Member of the Council of the Nation
- In office 6 January 2001 – 10 January 2016

Member of the Constituent National Assembly
- In office 25 September 1962 – 20 September 1964

Personal details
- Born: 20 January 1928 Algiers, French Algeria
- Died: 10 September 2021 (aged 93) Algiers, Algeria
- Resting place: El Kettar cemetery in Algiers
- Spouse: Baya Boudjema (m.1965)
- Children: Zaphira, Salima, Saida, Omar and Amin
- Allegiance: FLN
- Branch: ALN
- Service years: 1954–1962
- Rank: FLN military chief of the Zone Autonome d'Alger
- Conflicts: Algerian War Battle of Algiers; ;
- Other work: Author, film producer, actor, baker, politician

= Saadi Yacef =

Algerian independence fighter

Saâdi Yacef (ياسف سعدي; 20 January 1928 – 10 September 2021) was an Algerian revolutionary, politician and actor. A prominent figure during the Algerian War, he served as a leader of the National Liberation Front. He was a Senator in Algeria's Council of the Nation until his death.

==Biography==
Yacef was born in Algiers. He was born in the bustling Casbah district of Algiers on 20 January 1928, to illiterate ethnic Berber parents. His parents spoke Berber rather than French or Arabic. The son of parents from the Algerian region of Kabylia, he started his working life at age of 14 as an apprentice baker. In 1945, at age of 17, he joined the Parti du Peuple Algérien, a nationalist party which the French authorities soon outlawed, after which it was reconstituted as the Mouvement pour le Triomphe des Libertes Democratiques (MTLD). From 1947 to 1949, Yacef served in the MTLD's paramilitary wing, the Organisation Secrete. After the OS was broken up, Yacef moved to France and lived there until 1952, when he returned to Algeria to work again as a baker.

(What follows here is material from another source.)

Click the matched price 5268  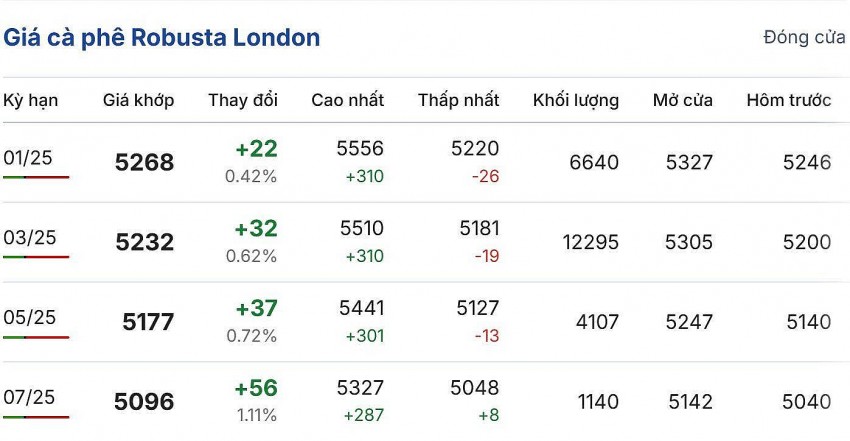point(144,162)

Yacef joined the FLN at the start of the Algerian War in 1954. By May 1956, he was the FLN's military chief of the Zone Autonome d'Alger (Autonomous Zone of Algiers), making him one of the leaders on the Algerian side in the Battle of Algiers. He was captured by French troops on 24 September 1957 and eventually sentenced to death. General Paul Aussaresses later asserted that while in custody, Yacef betrayed the FLN and the Algerian cause by providing the French army with the location of Ali la Pointe, another leading FLN commander. Yacef denied it, and historian Darius Rejali considers the accusation as highly suspect. He was ultimately pardoned by the French government after Charles de Gaulle's 1958 return to power.

“The Battle of Algiers” movie, and Mr. Yacef’s 1962 memoir, Souvenirs de la Bataille d’Alger, which he had dictated to a friend in prison because he was barely literate, became a major influence on later guerrilla movements . After the Algerian War, Yacef helped produce Italian filmmaker Gillo Pontecorvo's film The Battle of Algiers (1966), based on Souvenirs de la Bataille d'Alger. Yacef played a character modeled on his own experiences (named as Djafar) in the battle.

Yacef died on 10 September 2021, aged 93, in Algiers. His daughter Zaphira Yacef stated that he had been suffering from heart problems before his death.

==Quotations==
•"I'm convinced that a battle of ideas is not enough. It's necessary to lead the armed struggle to the end."

•"We had nothing, we had to break the wall of fear. But when you have the people behind you, nothing can stop you."

•"It’s hard to start a revolution. Even harder to continue it. And hardest of all to win it. But, it’s only afterward, when we have won, that the true difficulties begin.”

•"Initially, we were just a few, but gradually, others rallied to our cause. The elderly, the young, women – they all united, recognizing the urgency. It's akin to a dormant warhorse, tranquil until stirred into action by a compelling trigger."

•"I will do whatever I can to help my country until my death. At the Senate I try to devise laws that fit in with the way people live, and I give my opinion. And I will always do this, even if I leave the Senate. I will always try and be useful."